Hypoxia downregulates expression and activity of epithelial sodium channels in rat alveolar epithelial cells

Decrease in alveolar oxygen tension may induce acute lung injury with pulmonary edema. We investigated whether, in alveolar epithelial cells, expression and activity of epithelial sodium (Na) channels and Na,K-adenosine triphosphatase, the major components of transepithelial Na transport, were regulated by hypoxia. Exposure of cultured rat alveolar cells to 3% and 0% O-2 for 18 h reduced Na channel activity estimated by amiloride-sensitive Na-22 influx by 32% and 67%, respectively, whereas 5% O-2 was without effect. The decrease in Na channel activity induced by 0% O-2 was time-dependent, significant at 3 h of exposure and maximal at 12 and 18 h.
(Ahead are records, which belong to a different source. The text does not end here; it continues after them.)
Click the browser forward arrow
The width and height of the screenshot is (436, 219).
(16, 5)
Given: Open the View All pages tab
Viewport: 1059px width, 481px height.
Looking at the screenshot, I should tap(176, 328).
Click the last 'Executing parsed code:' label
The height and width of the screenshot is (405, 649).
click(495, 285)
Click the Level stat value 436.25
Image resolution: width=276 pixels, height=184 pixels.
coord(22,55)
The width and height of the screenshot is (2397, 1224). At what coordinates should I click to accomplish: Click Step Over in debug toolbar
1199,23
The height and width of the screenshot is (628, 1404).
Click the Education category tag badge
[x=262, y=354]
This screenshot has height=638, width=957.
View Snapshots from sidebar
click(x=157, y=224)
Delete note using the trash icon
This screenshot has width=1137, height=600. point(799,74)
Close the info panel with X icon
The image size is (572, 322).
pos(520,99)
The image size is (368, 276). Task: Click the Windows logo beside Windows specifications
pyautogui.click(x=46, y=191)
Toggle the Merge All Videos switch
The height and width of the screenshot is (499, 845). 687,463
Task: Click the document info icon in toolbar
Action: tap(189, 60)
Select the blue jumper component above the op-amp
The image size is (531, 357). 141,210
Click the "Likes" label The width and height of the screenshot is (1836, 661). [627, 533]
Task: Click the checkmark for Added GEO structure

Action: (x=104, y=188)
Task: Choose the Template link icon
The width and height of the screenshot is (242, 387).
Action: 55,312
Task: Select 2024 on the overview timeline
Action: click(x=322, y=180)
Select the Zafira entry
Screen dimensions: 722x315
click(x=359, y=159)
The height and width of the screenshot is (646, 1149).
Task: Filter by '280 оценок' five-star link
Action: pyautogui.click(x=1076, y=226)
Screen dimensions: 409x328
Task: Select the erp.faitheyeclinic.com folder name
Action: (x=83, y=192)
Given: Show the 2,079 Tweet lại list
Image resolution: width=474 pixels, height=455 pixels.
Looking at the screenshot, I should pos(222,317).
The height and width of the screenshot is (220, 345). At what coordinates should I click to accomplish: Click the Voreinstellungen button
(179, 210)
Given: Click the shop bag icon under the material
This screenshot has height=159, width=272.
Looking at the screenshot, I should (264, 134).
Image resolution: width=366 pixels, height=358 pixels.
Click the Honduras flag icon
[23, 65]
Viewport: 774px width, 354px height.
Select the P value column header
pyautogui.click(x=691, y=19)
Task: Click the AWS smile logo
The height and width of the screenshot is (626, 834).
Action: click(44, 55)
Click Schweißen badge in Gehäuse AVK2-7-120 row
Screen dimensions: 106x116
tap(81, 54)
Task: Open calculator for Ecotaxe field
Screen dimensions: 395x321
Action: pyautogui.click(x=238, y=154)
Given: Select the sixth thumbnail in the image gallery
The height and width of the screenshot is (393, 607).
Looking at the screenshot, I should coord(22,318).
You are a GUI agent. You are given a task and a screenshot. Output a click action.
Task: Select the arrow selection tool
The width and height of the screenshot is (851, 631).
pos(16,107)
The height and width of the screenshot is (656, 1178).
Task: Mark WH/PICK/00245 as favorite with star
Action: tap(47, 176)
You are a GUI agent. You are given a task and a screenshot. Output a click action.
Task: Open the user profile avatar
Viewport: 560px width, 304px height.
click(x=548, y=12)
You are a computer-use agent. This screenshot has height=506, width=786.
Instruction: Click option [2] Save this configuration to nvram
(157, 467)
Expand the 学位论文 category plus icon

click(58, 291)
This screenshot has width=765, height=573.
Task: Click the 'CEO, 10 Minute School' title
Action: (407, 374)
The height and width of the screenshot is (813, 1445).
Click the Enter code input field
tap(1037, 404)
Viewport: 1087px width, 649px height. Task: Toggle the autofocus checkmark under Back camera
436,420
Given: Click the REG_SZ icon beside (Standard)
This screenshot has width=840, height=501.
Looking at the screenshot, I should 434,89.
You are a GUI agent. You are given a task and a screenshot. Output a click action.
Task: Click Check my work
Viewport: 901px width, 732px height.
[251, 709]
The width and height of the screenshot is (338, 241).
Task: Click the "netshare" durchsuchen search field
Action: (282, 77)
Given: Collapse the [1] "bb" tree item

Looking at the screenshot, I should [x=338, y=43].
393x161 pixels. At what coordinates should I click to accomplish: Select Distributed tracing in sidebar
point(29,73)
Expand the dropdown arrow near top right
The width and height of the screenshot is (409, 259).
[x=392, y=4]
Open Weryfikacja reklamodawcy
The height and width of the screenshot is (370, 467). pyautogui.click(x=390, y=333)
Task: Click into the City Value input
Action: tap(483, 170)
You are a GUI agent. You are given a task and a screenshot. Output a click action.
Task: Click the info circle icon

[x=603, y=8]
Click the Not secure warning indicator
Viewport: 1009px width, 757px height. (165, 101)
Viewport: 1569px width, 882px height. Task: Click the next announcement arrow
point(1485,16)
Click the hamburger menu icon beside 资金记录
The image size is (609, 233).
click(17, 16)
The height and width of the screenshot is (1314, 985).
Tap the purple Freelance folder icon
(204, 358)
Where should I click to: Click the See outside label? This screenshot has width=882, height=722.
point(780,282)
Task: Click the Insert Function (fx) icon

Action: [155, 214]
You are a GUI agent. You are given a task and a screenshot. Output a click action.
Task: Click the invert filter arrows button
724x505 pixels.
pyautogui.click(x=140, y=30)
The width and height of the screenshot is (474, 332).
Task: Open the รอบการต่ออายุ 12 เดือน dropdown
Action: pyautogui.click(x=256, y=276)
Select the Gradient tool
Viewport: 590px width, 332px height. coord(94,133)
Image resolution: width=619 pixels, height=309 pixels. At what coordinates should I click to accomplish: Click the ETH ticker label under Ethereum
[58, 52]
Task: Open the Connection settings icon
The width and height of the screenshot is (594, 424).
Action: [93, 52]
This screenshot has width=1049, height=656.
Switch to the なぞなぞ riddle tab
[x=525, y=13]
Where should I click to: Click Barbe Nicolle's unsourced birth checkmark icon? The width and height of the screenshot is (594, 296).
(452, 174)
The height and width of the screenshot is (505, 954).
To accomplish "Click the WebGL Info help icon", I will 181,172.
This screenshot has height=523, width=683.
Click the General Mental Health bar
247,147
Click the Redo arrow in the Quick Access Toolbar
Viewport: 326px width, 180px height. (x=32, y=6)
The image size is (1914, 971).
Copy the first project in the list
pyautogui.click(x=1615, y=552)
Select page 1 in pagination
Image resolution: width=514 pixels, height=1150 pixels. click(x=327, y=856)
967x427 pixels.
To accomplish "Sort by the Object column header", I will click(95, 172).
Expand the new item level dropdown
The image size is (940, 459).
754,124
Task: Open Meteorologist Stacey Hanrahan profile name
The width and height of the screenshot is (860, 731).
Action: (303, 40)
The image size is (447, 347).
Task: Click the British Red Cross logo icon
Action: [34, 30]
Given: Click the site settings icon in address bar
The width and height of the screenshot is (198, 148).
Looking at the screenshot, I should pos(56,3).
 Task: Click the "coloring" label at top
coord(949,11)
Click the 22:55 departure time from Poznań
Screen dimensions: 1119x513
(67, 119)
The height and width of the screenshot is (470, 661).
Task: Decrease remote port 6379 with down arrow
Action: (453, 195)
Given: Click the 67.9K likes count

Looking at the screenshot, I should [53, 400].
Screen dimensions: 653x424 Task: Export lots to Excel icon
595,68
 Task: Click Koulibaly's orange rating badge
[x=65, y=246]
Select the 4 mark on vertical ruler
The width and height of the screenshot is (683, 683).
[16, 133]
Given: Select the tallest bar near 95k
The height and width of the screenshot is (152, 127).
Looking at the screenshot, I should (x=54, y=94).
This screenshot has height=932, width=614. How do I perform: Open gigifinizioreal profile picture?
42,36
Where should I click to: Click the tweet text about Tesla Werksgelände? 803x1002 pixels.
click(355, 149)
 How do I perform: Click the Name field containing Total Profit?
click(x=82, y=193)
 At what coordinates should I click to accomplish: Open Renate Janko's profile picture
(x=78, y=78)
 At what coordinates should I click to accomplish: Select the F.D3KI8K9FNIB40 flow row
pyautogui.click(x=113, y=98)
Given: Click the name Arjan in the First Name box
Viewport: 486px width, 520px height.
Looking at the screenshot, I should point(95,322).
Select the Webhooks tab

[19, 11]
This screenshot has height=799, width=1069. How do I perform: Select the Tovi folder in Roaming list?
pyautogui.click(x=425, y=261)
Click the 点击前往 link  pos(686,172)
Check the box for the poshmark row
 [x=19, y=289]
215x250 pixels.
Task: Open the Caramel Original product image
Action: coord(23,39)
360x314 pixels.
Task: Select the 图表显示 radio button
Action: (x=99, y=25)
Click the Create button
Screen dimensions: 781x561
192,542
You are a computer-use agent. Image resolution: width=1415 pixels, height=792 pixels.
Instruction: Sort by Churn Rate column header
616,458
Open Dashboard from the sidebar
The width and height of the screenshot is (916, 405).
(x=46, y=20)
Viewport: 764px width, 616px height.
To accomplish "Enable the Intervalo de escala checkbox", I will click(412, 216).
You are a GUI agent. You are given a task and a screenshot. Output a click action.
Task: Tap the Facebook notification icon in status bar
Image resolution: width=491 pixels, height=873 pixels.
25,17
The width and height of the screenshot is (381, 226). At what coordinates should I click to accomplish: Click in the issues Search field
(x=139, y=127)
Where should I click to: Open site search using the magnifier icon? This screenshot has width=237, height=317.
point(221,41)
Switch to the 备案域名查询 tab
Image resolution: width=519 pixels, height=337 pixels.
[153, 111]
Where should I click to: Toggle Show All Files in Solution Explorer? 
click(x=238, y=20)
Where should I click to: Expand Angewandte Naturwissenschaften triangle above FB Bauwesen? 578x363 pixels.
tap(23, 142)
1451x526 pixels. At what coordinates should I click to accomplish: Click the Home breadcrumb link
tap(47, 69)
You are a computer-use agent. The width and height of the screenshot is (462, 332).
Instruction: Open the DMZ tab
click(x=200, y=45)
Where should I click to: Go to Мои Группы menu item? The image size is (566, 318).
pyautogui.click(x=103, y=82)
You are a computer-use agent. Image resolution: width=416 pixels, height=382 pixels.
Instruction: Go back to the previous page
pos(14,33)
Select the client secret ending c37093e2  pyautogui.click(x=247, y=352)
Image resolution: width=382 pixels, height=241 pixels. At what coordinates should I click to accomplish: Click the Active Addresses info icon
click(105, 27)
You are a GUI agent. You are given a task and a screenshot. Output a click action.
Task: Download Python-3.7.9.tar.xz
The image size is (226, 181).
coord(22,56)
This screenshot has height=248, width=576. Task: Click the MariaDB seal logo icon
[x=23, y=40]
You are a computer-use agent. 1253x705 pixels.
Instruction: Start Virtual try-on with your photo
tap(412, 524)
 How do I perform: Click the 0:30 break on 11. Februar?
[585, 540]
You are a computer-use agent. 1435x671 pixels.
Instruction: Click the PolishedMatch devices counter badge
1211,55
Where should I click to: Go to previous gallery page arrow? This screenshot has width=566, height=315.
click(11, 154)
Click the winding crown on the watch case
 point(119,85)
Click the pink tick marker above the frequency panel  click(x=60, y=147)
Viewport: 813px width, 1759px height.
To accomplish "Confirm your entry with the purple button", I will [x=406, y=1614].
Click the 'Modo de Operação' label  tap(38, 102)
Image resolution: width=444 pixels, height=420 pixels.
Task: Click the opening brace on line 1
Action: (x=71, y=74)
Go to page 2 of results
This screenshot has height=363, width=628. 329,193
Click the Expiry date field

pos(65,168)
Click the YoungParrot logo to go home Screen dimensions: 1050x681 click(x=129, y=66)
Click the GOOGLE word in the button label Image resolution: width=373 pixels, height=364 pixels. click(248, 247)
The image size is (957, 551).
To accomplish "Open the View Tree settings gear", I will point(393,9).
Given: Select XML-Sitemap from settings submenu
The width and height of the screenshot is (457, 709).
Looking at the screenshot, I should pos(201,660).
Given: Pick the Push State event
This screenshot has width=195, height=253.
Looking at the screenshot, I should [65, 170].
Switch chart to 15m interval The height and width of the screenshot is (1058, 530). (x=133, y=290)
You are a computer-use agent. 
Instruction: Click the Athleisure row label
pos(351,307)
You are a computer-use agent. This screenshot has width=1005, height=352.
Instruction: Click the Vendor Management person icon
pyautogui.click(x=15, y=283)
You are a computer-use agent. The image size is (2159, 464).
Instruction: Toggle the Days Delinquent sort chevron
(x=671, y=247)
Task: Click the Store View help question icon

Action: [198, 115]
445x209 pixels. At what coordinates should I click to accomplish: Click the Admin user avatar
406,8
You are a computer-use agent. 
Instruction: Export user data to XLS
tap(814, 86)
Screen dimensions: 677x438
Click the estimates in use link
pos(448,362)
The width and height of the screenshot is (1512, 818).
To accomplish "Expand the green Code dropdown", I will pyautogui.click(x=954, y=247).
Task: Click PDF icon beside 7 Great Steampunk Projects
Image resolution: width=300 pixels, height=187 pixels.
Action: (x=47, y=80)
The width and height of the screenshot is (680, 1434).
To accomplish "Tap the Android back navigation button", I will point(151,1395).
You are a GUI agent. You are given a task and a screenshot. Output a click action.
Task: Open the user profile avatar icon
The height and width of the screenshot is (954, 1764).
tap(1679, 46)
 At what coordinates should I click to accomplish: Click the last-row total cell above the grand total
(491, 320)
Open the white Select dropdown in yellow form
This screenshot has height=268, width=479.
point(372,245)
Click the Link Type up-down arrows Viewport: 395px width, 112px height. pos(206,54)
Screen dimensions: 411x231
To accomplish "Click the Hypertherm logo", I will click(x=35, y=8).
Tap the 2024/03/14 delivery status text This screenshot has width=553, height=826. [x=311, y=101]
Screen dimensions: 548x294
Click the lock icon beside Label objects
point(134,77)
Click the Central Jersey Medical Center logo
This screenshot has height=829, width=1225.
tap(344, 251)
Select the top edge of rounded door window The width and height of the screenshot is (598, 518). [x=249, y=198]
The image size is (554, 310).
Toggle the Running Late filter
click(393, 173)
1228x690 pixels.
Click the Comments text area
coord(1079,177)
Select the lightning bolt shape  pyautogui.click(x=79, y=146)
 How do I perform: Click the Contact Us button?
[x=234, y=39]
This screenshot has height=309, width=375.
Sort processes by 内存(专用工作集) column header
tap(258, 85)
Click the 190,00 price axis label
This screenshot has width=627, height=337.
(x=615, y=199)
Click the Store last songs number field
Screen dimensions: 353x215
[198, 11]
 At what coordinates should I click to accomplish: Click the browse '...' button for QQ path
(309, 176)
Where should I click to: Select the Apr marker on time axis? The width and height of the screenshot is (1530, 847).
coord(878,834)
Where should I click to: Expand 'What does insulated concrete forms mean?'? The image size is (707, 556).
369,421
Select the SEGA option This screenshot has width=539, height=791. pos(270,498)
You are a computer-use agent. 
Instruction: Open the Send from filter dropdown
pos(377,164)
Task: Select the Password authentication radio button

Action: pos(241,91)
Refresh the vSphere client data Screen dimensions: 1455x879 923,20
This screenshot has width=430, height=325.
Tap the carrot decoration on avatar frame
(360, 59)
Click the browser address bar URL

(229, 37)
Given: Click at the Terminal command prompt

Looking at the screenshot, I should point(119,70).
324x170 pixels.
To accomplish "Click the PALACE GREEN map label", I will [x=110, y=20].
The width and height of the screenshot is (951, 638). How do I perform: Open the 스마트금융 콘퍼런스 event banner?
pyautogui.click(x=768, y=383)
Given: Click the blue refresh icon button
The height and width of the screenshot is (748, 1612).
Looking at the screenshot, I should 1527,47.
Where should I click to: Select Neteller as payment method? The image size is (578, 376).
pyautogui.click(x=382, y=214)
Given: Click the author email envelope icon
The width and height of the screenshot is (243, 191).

It was associated with a time-dependent decline in the amount of mRNAs encoding the alpha-, beta-, and gamma-subunits of the rat epithelial Na channel (rENaC) and with a 32% decrease in alpha-rENaC protein synthesis as evaluated by immunoprecipitation after 18 h of exposure. The 0% O-2 hypoxia also caused a time-dependent decrease in (1) ouabain-sensitive (86)Rubidium influx in intact cells, (2) the maximal velocity of Na,K-ATPase on crude homogenates, and (3) alpha(1)- and beta(1)-Na,K-ATPase mRNA levels. Levels of rENaC and alpha(1)-Na,K-ATPase mRNA returned to control values within 48 h of reoxygenation, and this was associated with complete functional recovery. We conclude that hypoxia induced a downregulation of expression and activity of epithelial Na channels and Na,K-ATPase in alveolar cells. Subsequent decrease in Na reabsorption by alveolar epithelium could participate in the maintenance of hypoxia-induced alveolar edema.